A Florida lake is getting a nice boost in its fish population.
Lake Apopka in central Florida was home to a great bass fishery. In fact, in the 1940s, the lake was one of the main attractions in Florida. Anglers would travel from across the country to visit and fish the lake. That, unfortunately, was 50 years ago.
With the rise in agriculture in the area and in Florida in general, the lake came into trouble. The discharge from the farms created the perfect environment for an algae bloom. An algae bloom is not a perfect environment for fish. Then, in 1980, there was a pesticide spill in the lake, resulting in fertility problems in some of the animals around the lake.
Something had to be done. Communities organized to clean up the lakes and reclaim the lake. Stopping the discharge of phosphorus from the local farms. The Governor signed into law an act that would allow the group to purchase the farms, allowing for further cleanup of the lake.
All that work leads us to today.

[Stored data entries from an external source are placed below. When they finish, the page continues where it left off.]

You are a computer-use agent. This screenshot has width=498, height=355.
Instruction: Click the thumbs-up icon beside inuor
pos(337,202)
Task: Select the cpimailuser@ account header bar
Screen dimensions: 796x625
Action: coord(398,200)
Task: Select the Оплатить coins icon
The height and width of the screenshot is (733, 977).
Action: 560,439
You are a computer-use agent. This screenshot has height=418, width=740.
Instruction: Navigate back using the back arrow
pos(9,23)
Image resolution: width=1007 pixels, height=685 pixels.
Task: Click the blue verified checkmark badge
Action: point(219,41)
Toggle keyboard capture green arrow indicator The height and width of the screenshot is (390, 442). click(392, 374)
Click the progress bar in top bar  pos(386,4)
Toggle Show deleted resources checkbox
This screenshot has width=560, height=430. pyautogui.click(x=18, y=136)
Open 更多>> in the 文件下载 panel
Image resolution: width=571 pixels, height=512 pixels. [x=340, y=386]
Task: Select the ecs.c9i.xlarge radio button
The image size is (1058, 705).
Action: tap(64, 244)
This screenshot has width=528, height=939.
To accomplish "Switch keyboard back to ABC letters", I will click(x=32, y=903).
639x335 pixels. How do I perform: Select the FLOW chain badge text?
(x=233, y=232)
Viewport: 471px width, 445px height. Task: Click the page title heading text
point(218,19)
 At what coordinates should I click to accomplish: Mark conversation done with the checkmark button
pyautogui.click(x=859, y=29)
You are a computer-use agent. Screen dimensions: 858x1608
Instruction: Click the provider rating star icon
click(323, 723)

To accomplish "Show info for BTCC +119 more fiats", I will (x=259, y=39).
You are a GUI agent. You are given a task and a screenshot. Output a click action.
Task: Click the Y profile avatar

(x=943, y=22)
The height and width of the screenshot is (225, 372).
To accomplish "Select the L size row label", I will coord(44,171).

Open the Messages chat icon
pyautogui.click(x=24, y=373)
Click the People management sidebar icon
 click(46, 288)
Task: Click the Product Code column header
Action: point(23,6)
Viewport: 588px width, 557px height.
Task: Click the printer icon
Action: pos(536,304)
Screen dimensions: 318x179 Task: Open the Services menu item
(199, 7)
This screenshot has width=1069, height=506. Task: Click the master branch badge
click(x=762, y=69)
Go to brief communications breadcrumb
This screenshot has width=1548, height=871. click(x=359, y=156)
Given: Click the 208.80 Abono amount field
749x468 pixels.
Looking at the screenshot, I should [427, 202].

The Florida Fish and Wildlife Conservation Commission will be stocking 1 million fingerling bass into the lake. Unfortunately only around 10 to 15 percent are expected to grow to a large size. However this shows the turn around of the lake. From nearly dead to produce trophy fish within the next five years.
The lake is seeing a rebound. The vegetation around the lake will protect the fish until they grow to a larger size. It only took 200 million to get here.
Some are worried that this is an exercise in futility. The lake being mostly muck and is choking out the rest of the vegetation to continue to hold the fish. The state has tried to dredge the lake to get rid of the muck without much success. All we can do is hope.